Full Program »
Semantic Information Extraction From Multi-Modal Technical Documents
Industrial Standards such as OPC UA, IEC, IEEE standards etc., are the core of industrial automation as they enable an interoperable industrial ecosystem. These standards describe semantics that should be implemented by the machines that claim to follow them. However, these semantics are defined in textual format in the standard, which makes it challenging to verify the compliance of a standard-compliant machine description against the semantics defined in the standard. This hinders the interoperability between machines from different vendors.
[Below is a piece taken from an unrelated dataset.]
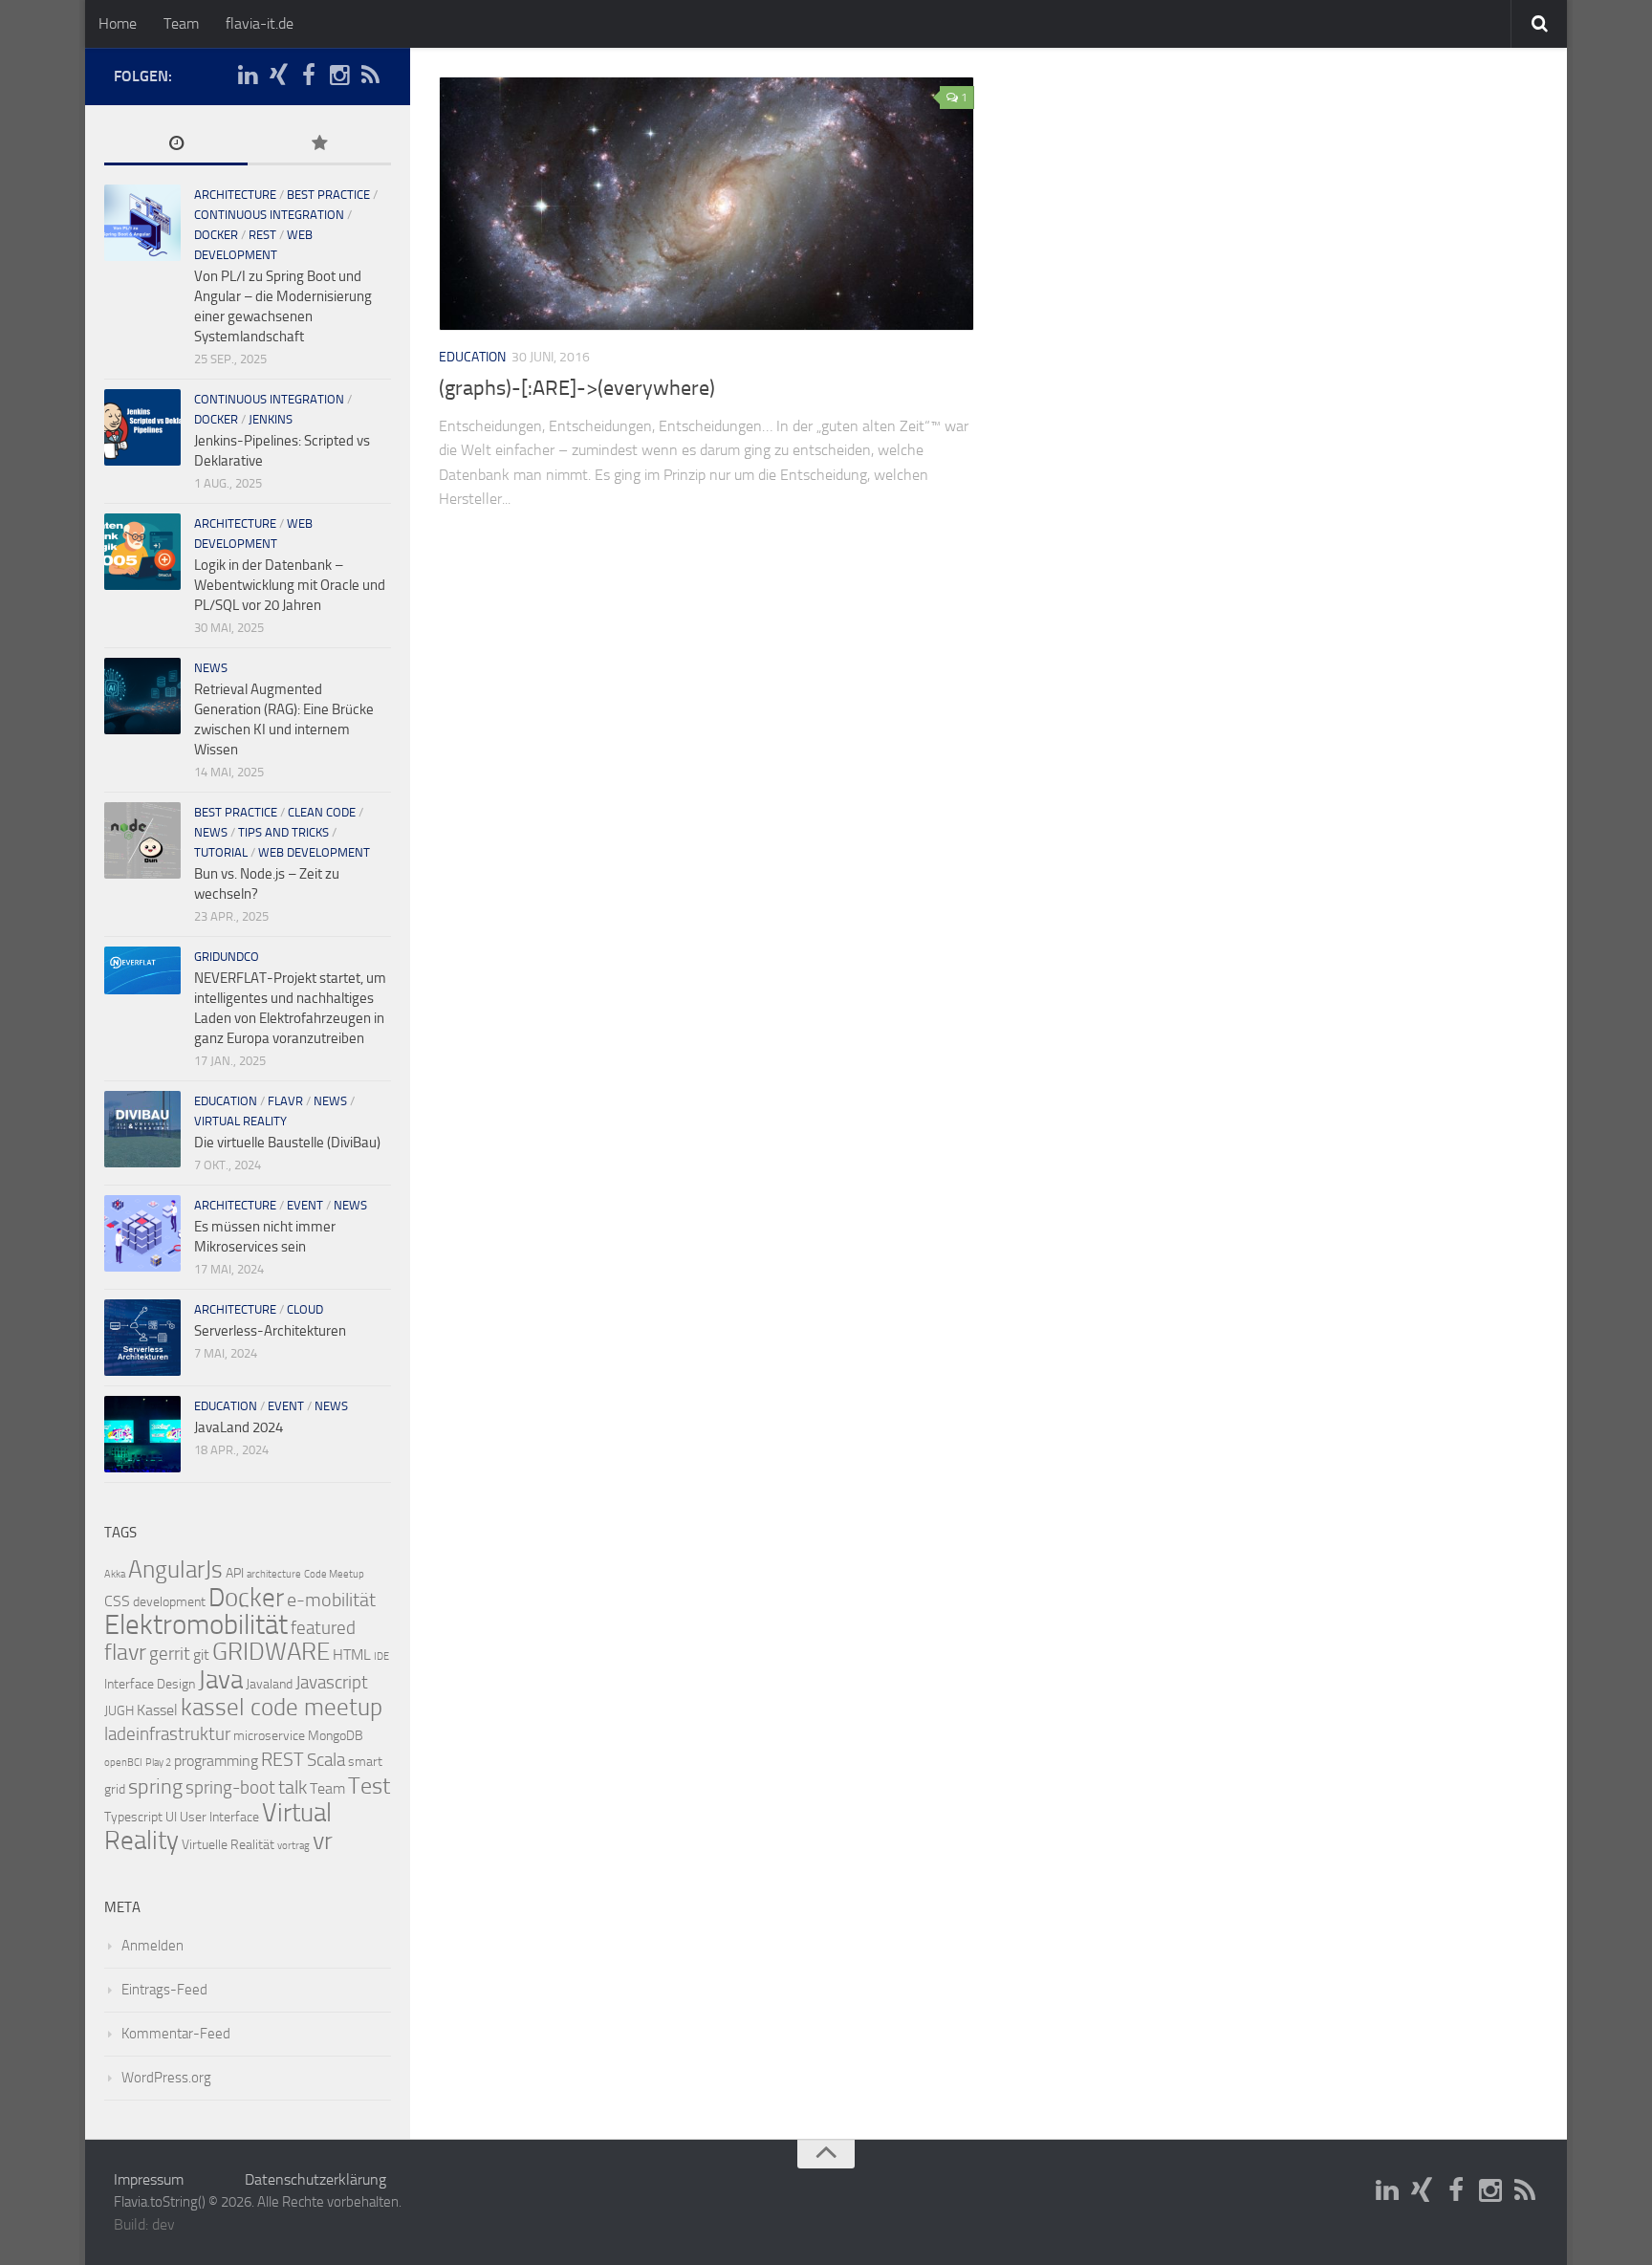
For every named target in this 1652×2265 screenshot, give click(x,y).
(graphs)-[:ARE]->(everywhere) (577, 388)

However, in the context of Industry 4.0, it is crucial to enable interoperability between machines and, thus, an open ecosystem to ensure industrial automation. Therefore, there is an urgent need to extract and formalize the semantics from the industry standards to facilitate the compliance verification of machine descriptions against industry standards. Currently, no comprehensive method is described in the state-of-the-art to address this issue. In this thesis, we investigate how to solve the problem of (semi-)automatically extracting and formalizing semantics from the industrial standard technical specifications using Semantic Web Technologies (SWT), Natural Language Processing (NLP), Machine Learning (ML) and knowledge-based information extraction methods. Mainly we focus on (i) Named Entity Recognition on the text of the technical documents; (ii) binary and multi-class rule (constraint) classification on limited annotated specific textual data; (iii) information extraction from tables, and (iv) finding the contextual similarity between the information from the text and the tables of the same document. We use OPC UA Companion Specifications as a use case.